In the servants’ sitting room Simpkins was sitting alone, not reading, not smoking; thinking of Lola and of the inn at Wargrave which had become so detestable,—a dead ambition, the ghost of a dream. And when the door opened and Lola let herself in, tear-stained, he sprang to his feet, gazing in amazement. Lola—dressed like a lady—crying.—But she held up her hand, went swiftly across the room and out, upstairs. She was back an hour and a half too soon. There was no need for Ellen to slip down and open the door. The evening had been a dismal failure. It would be a long time before she would play Cinderella again,—although the Prince loved her and had told her so.

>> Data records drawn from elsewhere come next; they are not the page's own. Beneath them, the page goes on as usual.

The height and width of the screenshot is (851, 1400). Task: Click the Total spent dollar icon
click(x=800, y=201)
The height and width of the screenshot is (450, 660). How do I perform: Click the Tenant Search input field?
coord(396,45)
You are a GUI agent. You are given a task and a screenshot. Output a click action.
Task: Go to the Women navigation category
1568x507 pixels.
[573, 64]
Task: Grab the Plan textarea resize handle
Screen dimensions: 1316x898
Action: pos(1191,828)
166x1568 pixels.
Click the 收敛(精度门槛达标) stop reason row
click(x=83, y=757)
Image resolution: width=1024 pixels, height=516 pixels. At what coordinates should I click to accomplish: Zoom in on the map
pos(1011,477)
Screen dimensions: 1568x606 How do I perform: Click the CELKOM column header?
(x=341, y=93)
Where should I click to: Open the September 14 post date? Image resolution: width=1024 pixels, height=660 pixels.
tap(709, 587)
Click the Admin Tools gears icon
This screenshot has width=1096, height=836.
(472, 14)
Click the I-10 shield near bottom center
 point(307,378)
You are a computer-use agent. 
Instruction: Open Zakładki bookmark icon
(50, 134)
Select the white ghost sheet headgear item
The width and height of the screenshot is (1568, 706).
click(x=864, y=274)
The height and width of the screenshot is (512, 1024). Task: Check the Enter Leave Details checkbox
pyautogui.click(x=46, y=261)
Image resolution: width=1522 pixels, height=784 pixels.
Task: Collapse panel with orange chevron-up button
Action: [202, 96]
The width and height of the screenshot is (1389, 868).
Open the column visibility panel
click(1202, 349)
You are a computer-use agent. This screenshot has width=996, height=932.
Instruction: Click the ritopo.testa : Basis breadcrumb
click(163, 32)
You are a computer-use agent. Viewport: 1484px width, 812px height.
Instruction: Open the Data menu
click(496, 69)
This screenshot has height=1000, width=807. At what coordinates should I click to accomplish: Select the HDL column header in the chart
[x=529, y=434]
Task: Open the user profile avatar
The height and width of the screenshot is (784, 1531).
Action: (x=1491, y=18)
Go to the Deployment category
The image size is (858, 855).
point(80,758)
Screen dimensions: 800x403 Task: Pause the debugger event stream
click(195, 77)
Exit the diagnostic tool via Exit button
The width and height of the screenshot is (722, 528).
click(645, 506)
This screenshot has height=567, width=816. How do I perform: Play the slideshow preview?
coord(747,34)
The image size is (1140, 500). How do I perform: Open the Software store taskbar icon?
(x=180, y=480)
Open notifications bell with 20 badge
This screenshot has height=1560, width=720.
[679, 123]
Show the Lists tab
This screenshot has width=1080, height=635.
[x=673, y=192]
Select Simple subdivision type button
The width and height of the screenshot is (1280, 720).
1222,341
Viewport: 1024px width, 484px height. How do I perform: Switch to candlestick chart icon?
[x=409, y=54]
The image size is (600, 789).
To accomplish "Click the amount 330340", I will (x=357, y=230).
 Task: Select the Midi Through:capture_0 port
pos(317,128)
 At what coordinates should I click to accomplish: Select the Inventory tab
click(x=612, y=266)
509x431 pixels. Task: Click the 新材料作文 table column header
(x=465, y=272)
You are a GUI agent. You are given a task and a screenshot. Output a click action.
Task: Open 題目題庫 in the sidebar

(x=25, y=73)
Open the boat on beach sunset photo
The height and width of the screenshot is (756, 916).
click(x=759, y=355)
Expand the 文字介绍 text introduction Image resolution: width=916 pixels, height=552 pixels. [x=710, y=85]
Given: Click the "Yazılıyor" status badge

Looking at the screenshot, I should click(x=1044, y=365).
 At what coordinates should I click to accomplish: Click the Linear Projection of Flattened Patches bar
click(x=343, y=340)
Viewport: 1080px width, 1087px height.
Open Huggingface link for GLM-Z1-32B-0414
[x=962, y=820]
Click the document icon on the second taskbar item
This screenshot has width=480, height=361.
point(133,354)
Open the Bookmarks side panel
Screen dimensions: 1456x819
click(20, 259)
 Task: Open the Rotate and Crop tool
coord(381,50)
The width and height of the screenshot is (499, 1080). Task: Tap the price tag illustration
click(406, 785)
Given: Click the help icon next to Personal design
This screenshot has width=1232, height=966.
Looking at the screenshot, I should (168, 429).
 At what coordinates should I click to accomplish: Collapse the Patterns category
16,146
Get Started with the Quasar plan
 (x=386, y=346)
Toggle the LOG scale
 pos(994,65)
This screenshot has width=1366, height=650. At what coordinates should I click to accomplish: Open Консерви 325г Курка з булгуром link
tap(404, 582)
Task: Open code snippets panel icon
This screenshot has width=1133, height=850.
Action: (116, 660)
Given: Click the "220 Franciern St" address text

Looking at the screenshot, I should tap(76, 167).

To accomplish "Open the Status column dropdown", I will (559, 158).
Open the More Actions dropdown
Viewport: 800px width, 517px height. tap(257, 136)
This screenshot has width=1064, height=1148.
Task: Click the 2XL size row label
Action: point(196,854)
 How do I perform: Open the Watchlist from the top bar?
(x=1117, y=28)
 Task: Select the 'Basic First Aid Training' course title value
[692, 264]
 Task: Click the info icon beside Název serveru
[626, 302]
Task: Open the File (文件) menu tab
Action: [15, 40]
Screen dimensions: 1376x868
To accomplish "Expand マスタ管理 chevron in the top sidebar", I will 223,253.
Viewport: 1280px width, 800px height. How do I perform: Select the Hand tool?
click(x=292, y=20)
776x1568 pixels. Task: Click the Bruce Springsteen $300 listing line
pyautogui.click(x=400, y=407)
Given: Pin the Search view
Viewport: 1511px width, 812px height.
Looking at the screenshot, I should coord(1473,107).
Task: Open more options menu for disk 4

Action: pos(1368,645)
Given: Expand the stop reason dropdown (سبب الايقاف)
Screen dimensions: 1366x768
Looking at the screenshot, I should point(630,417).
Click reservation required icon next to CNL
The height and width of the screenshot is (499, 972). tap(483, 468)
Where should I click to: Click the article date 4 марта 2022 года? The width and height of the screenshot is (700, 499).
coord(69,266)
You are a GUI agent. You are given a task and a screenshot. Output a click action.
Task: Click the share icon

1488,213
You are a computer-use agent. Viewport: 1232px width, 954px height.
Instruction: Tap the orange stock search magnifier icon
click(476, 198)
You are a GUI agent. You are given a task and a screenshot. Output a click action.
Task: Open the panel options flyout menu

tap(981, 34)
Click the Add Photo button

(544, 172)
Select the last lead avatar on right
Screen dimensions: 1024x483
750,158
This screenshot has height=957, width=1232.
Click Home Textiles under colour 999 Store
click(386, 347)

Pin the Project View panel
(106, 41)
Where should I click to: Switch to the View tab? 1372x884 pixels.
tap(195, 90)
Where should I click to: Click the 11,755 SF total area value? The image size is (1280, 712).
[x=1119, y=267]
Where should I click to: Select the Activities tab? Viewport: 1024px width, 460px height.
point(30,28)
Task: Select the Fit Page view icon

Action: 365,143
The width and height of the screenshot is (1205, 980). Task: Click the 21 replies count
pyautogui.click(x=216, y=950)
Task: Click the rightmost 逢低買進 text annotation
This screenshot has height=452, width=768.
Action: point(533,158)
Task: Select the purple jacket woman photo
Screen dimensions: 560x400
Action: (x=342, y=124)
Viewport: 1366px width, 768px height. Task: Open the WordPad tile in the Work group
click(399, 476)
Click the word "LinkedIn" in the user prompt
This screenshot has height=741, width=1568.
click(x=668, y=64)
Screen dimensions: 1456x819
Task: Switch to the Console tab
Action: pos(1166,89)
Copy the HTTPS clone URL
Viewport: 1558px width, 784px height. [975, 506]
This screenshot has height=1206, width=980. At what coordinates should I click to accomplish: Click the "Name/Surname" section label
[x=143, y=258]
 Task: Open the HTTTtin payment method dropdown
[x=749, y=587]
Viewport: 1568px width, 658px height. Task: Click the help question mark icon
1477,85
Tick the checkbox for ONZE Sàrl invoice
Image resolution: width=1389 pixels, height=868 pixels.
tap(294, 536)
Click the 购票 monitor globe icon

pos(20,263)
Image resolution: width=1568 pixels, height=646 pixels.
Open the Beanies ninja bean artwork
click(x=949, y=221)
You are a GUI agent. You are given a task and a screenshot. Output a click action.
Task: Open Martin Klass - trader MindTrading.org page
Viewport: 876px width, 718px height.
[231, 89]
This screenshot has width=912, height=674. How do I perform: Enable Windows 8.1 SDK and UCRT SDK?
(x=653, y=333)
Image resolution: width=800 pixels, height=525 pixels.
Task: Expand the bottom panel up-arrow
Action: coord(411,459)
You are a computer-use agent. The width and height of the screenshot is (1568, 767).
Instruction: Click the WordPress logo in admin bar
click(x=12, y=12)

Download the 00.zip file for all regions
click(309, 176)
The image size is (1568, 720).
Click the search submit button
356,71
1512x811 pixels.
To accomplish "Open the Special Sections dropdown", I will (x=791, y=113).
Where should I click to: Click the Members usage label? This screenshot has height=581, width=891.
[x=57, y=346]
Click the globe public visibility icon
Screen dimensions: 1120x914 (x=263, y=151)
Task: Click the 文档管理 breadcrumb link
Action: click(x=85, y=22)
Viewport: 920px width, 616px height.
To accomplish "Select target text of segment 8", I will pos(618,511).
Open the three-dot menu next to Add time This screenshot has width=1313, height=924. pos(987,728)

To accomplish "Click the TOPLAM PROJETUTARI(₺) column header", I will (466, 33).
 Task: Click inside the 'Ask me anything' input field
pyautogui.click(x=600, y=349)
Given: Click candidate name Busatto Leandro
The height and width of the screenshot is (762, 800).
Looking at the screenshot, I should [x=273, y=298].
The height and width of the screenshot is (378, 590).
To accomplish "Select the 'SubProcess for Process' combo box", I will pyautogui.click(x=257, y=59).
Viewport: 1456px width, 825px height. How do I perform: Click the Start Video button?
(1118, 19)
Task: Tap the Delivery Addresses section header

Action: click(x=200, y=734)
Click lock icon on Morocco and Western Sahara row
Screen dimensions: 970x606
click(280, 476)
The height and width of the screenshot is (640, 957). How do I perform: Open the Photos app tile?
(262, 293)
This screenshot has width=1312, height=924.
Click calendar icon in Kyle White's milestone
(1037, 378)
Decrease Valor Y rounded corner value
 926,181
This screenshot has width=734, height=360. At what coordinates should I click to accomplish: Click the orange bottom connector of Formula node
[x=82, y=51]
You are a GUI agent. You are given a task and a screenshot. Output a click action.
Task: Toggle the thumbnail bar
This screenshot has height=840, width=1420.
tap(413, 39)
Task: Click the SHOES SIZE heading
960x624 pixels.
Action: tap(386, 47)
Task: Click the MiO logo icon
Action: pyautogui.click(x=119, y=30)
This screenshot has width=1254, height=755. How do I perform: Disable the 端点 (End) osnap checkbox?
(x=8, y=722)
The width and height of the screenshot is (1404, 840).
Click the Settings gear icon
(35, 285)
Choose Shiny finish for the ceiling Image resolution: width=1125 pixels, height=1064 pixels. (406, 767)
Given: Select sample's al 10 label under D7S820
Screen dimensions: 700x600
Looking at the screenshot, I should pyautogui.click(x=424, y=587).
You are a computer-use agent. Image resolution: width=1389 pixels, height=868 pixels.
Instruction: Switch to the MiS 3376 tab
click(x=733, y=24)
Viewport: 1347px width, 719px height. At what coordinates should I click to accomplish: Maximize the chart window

But instead of going through the door which led to the servants’ quarters, she stood for a moment in the corridor through which Simpkins had taken her when she had first become an inmate of that house and once more she stayed there against the tapestry with a cold hand on her heart. Simpkins loved her. Treadwell loved her. Chalfont loved her, but oh, where was Fallaray? What a little fool she had been ever to suppose, in her wildest dreams, that Fallaray, Fallaray would see her and stop to speak, set alight by the love in her eyes! What a silly little fool.

A door opened and Fallaray came out,—his shoulders rounded, his Savonarola face pale and lined with sleeplessness. At the sight of the charming little figure in evening dress he drew up. Mrs. Malwood perhaps, or another of Feo’s friends. She was entertaining again, of course.

And Lola trembled like a frightened bird, with great tears welling from her eyes.